指先に獣の長い爪、4足歩行のための太い大腿、肉食の牙、次々と様々なタイプの人間が出てくる。
「そしてこれが究極の『擬態』…」
パッと現れたのは、なんとなく見覚えのある姿。蒼い髪に蒼い瞳、上半身裸のすらりとした青年。
「これ…ソウ…?」
「ご名答。見ててご覧」
板の上のソウは、ゆっくりとうずくまり、地面に手をついて背中を丸める。今まで見せてもらった『マルチ』の映像の中では、比較的逞しい身体つきの青年が、全身に力を込めるような仕草をする。

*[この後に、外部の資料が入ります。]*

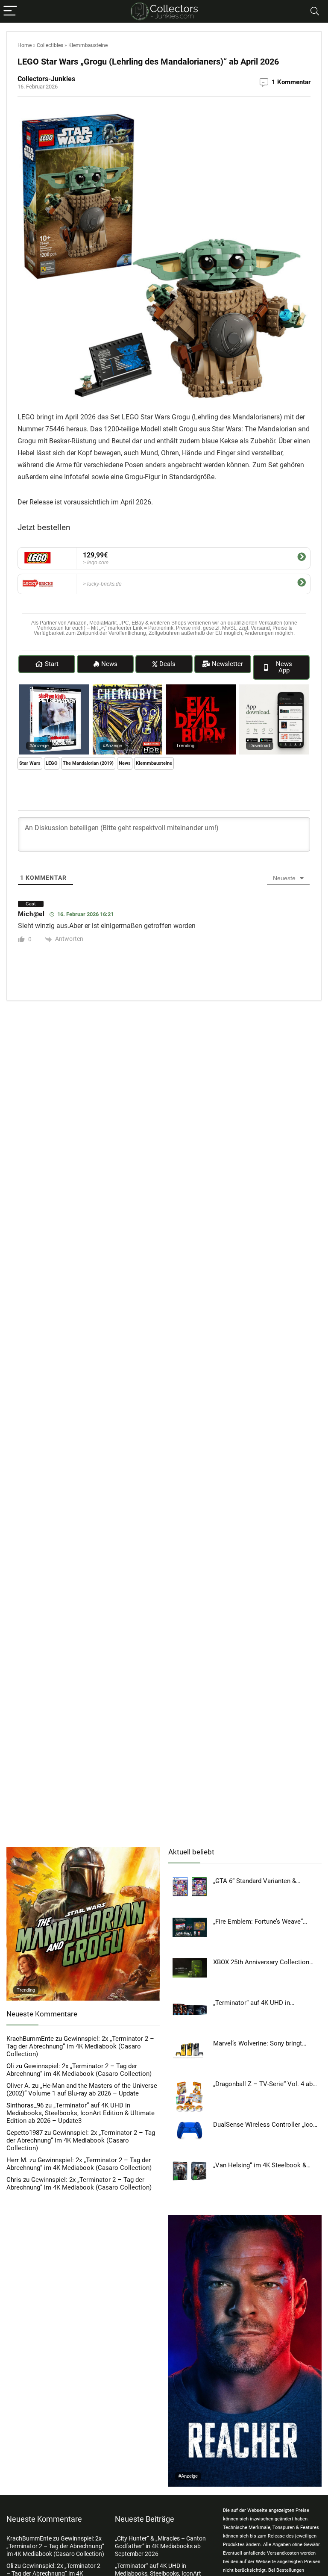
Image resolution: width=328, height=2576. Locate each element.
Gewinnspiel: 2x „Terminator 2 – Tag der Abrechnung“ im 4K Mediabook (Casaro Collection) (80, 2046)
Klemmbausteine (88, 45)
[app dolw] (274, 688)
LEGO (52, 763)
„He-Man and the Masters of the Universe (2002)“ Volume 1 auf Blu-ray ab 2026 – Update (81, 2089)
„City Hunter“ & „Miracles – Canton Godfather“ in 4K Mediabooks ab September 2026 (160, 2546)
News (125, 763)
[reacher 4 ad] (245, 2218)
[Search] (315, 11)
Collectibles (50, 45)
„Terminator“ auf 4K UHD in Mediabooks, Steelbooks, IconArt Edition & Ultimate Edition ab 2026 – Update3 (80, 2113)
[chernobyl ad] (128, 688)
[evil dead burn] (201, 688)
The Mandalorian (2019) (88, 763)
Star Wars (30, 763)
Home (25, 45)
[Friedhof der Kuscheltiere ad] (54, 688)
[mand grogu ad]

程よく筋肉のついた背中は、肩甲骨がくっきりと盛り上がっていた。
「………?」
その肩甲骨がどんどん盛り上がる。体内から、肉皮を破るように容赦なく。
ついに外側が裂け、骨の白い色が見え始めた。
「!?」
尚も骨は成長を続け、体外に姿を露にした。
「こ、これって…!」
身長程に身体から突き出したものは、バサリ、と音をたてて広がった。
骨は柔らかな羽毛で包まれており、裂けた皮膚から血が流れることもなかった。
大きな2枚の翼を持った青年がゆっくりと立ち上がる。
「翼!?」
「身体の一部を変化させる者はいても、新たに別の生物の器官を生やすことが出来る者はごく稀だ。しかもこんな短時間で自由意志で出したりしまえたり出来るなんて例は私は他に知らない。」
「飛べる…んですか?」
「当たり前だろう。これだけデカイ翼が飾りじゃあ身を護る能力ではない」
「すごいんだよほんとに。鳥と同じように滑空するんだ。『跳躍』出来るのは普通だけど、『飛翔』出来るのはソウが初めての例なんだよ」
「まさか…神話じゃあるまいし…」
俄に信じろと言われても。
「ま、能力が戻ったときに、いやでも自覚するから」
軽いノリで、ポンポンと背中を叩かれた。